**Requirement:** Exactly as given, repeat all of the entries.

**Excerpted data:**
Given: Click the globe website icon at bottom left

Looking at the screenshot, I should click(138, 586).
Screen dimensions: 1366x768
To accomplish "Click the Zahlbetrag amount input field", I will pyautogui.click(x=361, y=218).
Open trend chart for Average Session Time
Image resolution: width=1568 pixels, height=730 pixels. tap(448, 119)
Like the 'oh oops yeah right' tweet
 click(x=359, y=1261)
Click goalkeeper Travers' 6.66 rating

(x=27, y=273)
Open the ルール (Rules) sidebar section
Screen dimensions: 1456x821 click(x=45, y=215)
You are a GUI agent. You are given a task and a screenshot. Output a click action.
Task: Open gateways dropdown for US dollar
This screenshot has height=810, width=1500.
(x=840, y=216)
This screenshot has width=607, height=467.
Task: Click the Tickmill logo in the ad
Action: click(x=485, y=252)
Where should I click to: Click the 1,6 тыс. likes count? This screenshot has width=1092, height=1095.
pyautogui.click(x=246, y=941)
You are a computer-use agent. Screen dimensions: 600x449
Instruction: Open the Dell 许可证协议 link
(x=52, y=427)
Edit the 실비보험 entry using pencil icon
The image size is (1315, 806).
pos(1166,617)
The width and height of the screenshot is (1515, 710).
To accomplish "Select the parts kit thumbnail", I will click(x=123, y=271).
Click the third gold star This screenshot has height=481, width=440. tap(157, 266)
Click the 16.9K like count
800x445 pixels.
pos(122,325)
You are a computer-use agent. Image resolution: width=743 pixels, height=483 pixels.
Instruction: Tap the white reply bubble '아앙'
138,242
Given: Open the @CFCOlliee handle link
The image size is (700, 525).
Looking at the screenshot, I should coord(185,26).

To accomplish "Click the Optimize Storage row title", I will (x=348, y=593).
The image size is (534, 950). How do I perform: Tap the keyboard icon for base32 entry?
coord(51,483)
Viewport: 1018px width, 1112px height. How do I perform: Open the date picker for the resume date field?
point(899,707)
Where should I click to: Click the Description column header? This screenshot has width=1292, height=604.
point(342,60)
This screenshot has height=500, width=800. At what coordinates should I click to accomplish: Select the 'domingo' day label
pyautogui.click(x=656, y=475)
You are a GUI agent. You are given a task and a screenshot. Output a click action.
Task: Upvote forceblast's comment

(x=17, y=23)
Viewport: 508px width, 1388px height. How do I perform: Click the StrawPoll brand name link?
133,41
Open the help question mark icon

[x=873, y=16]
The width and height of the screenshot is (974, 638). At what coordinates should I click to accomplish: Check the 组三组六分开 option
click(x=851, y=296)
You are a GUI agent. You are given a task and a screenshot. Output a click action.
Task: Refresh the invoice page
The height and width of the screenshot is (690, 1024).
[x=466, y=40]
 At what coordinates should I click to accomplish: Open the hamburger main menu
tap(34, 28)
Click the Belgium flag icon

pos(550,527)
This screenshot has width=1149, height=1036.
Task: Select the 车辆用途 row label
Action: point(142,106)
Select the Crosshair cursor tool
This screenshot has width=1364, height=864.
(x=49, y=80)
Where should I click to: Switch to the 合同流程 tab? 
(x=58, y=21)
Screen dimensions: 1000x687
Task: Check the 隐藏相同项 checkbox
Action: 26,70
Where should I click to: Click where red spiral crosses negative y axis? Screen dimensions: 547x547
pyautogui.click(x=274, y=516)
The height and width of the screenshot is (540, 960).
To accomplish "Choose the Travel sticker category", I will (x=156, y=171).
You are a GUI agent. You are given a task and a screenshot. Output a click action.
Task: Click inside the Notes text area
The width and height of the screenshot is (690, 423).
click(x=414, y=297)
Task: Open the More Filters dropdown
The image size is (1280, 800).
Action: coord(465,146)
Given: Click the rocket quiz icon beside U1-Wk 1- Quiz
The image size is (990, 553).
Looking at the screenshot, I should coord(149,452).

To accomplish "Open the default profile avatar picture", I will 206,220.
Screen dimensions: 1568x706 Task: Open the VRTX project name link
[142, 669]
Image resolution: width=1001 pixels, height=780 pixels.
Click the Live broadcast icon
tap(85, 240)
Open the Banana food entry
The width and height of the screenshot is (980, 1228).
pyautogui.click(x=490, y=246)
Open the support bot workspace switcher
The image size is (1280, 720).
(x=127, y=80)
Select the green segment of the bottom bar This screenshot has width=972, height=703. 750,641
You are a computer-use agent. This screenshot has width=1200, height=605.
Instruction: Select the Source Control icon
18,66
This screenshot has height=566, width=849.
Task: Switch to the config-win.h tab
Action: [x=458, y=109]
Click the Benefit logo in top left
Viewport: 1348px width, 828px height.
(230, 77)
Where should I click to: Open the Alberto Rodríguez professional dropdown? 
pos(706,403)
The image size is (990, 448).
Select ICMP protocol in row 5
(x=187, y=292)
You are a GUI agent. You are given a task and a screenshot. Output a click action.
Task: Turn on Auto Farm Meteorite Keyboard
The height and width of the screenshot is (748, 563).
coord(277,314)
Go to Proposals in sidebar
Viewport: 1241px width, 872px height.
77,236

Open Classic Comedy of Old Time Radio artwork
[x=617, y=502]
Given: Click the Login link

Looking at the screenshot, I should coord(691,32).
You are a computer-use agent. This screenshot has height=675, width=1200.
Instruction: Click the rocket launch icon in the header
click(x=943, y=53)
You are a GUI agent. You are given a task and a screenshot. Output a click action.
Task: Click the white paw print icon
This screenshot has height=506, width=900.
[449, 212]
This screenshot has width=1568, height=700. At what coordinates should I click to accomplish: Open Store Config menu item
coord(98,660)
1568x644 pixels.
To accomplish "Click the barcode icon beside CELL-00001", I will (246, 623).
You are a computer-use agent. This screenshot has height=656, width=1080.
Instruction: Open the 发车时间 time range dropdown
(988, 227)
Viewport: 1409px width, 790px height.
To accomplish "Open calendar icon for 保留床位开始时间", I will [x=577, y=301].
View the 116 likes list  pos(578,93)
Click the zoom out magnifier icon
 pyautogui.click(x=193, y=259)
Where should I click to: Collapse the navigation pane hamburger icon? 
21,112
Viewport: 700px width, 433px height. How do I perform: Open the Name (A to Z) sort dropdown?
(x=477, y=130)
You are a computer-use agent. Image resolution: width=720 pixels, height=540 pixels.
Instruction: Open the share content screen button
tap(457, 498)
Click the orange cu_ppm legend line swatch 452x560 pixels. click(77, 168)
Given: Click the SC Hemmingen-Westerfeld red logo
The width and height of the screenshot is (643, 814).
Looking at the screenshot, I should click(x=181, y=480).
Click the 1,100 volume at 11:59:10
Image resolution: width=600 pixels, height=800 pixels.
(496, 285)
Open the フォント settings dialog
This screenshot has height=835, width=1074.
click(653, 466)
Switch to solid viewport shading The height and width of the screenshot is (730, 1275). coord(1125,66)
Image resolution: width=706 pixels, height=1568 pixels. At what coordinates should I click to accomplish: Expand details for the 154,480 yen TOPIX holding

**Task output:**
Given: Click the globe website icon at bottom left

Looking at the screenshot, I should click(138, 586).
Screen dimensions: 1366x768
To accomplish "Click the Zahlbetrag amount input field", I will pyautogui.click(x=361, y=218).
Open trend chart for Average Session Time
Image resolution: width=1568 pixels, height=730 pixels. tap(448, 119)
Like the 'oh oops yeah right' tweet
 click(x=359, y=1261)
Click goalkeeper Travers' 6.66 rating

(x=27, y=273)
Open the ルール (Rules) sidebar section
Screen dimensions: 1456x821 click(x=45, y=215)
You are a GUI agent. You are given a task and a screenshot. Output a click action.
Task: Open gateways dropdown for US dollar
This screenshot has height=810, width=1500.
(x=840, y=216)
This screenshot has width=607, height=467.
Task: Click the Tickmill logo in the ad
Action: click(x=485, y=252)
Where should I click to: Click the 1,6 тыс. likes count? This screenshot has width=1092, height=1095.
pyautogui.click(x=246, y=941)
You are a computer-use agent. Screen dimensions: 600x449
Instruction: Open the Dell 许可证协议 link
(x=52, y=427)
Edit the 실비보험 entry using pencil icon
The image size is (1315, 806).
pos(1166,617)
The width and height of the screenshot is (1515, 710).
To accomplish "Select the parts kit thumbnail", I will click(x=123, y=271).
Click the third gold star This screenshot has height=481, width=440. tap(157, 266)
Click the 16.9K like count
800x445 pixels.
pos(122,325)
You are a computer-use agent. Image resolution: width=743 pixels, height=483 pixels.
Instruction: Tap the white reply bubble '아앙'
138,242
Given: Open the @CFCOlliee handle link
The image size is (700, 525).
Looking at the screenshot, I should coord(185,26).

To accomplish "Click the Optimize Storage row title", I will (x=348, y=593).
The image size is (534, 950). How do I perform: Tap the keyboard icon for base32 entry?
coord(51,483)
Viewport: 1018px width, 1112px height. How do I perform: Open the date picker for the resume date field?
point(899,707)
Where should I click to: Click the Description column header? This screenshot has width=1292, height=604.
point(342,60)
This screenshot has height=500, width=800. At what coordinates should I click to accomplish: Select the 'domingo' day label
pyautogui.click(x=656, y=475)
You are a GUI agent. You are given a task and a screenshot. Output a click action.
Task: Upvote forceblast's comment

(x=17, y=23)
Viewport: 508px width, 1388px height. How do I perform: Click the StrawPoll brand name link?
133,41
Open the help question mark icon

[x=873, y=16]
The width and height of the screenshot is (974, 638). At what coordinates should I click to accomplish: Check the 组三组六分开 option
click(x=851, y=296)
You are a GUI agent. You are given a task and a screenshot. Output a click action.
Task: Refresh the invoice page
The height and width of the screenshot is (690, 1024).
[x=466, y=40]
 At what coordinates should I click to accomplish: Open the hamburger main menu
tap(34, 28)
Click the Belgium flag icon

pos(550,527)
This screenshot has width=1149, height=1036.
Task: Select the 车辆用途 row label
Action: point(142,106)
Select the Crosshair cursor tool
This screenshot has width=1364, height=864.
(x=49, y=80)
Where should I click to: Switch to the 合同流程 tab? 
(x=58, y=21)
Screen dimensions: 1000x687
Task: Check the 隐藏相同项 checkbox
Action: 26,70
Where should I click to: Click where red spiral crosses negative y axis? Screen dimensions: 547x547
pyautogui.click(x=274, y=516)
The height and width of the screenshot is (540, 960).
To accomplish "Choose the Travel sticker category", I will (x=156, y=171).
You are a GUI agent. You are given a task and a screenshot. Output a click action.
Task: Click inside the Notes text area
The width and height of the screenshot is (690, 423).
click(x=414, y=297)
Task: Open the More Filters dropdown
The image size is (1280, 800).
Action: coord(465,146)
Given: Click the rocket quiz icon beside U1-Wk 1- Quiz
The image size is (990, 553).
Looking at the screenshot, I should coord(149,452).

To accomplish "Open the default profile avatar picture", I will 206,220.
Screen dimensions: 1568x706 Task: Open the VRTX project name link
[142, 669]
Image resolution: width=1001 pixels, height=780 pixels.
Click the Live broadcast icon
tap(85, 240)
Open the Banana food entry
The width and height of the screenshot is (980, 1228).
pyautogui.click(x=490, y=246)
Open the support bot workspace switcher
The image size is (1280, 720).
(x=127, y=80)
Select the green segment of the bottom bar This screenshot has width=972, height=703. 750,641
You are a computer-use agent. This screenshot has width=1200, height=605.
Instruction: Select the Source Control icon
18,66
This screenshot has height=566, width=849.
Task: Switch to the config-win.h tab
Action: [x=458, y=109]
Click the Benefit logo in top left
Viewport: 1348px width, 828px height.
(230, 77)
Where should I click to: Open the Alberto Rodríguez professional dropdown? 
pos(706,403)
The image size is (990, 448).
Select ICMP protocol in row 5
(x=187, y=292)
You are a GUI agent. You are given a task and a screenshot. Output a click action.
Task: Turn on Auto Farm Meteorite Keyboard
The height and width of the screenshot is (748, 563).
coord(277,314)
Go to Proposals in sidebar
Viewport: 1241px width, 872px height.
77,236

Open Classic Comedy of Old Time Radio artwork
[x=617, y=502]
Given: Click the Login link

Looking at the screenshot, I should coord(691,32).
You are a computer-use agent. This screenshot has height=675, width=1200.
Instruction: Click the rocket launch icon in the header
click(x=943, y=53)
You are a GUI agent. You are given a task and a screenshot. Output a click action.
Task: Click the white paw print icon
This screenshot has height=506, width=900.
[449, 212]
This screenshot has width=1568, height=700. At what coordinates should I click to accomplish: Open Store Config menu item
coord(98,660)
1568x644 pixels.
To accomplish "Click the barcode icon beside CELL-00001", I will (246, 623).
You are a computer-use agent. This screenshot has height=656, width=1080.
Instruction: Open the 发车时间 time range dropdown
(988, 227)
Viewport: 1409px width, 790px height.
To accomplish "Open calendar icon for 保留床位开始时间", I will [x=577, y=301].
View the 116 likes list  pos(578,93)
Click the zoom out magnifier icon
 pyautogui.click(x=193, y=259)
Where should I click to: Collapse the navigation pane hamburger icon? 
21,112
Viewport: 700px width, 433px height. How do I perform: Open the Name (A to Z) sort dropdown?
(x=477, y=130)
You are a computer-use agent. Image resolution: width=720 pixels, height=540 pixels.
Instruction: Open the share content screen button
tap(457, 498)
Click the orange cu_ppm legend line swatch 452x560 pixels. click(77, 168)
Given: Click the SC Hemmingen-Westerfeld red logo
The width and height of the screenshot is (643, 814).
Looking at the screenshot, I should click(x=181, y=480).
Click the 1,100 volume at 11:59:10
Image resolution: width=600 pixels, height=800 pixels.
(496, 285)
Open the フォント settings dialog
This screenshot has height=835, width=1074.
click(653, 466)
Switch to solid viewport shading The height and width of the screenshot is (730, 1275). coord(1125,66)
Image resolution: width=706 pixels, height=1568 pixels. At what coordinates should I click to accomplish: Expand details for the 154,480 yen TOPIX holding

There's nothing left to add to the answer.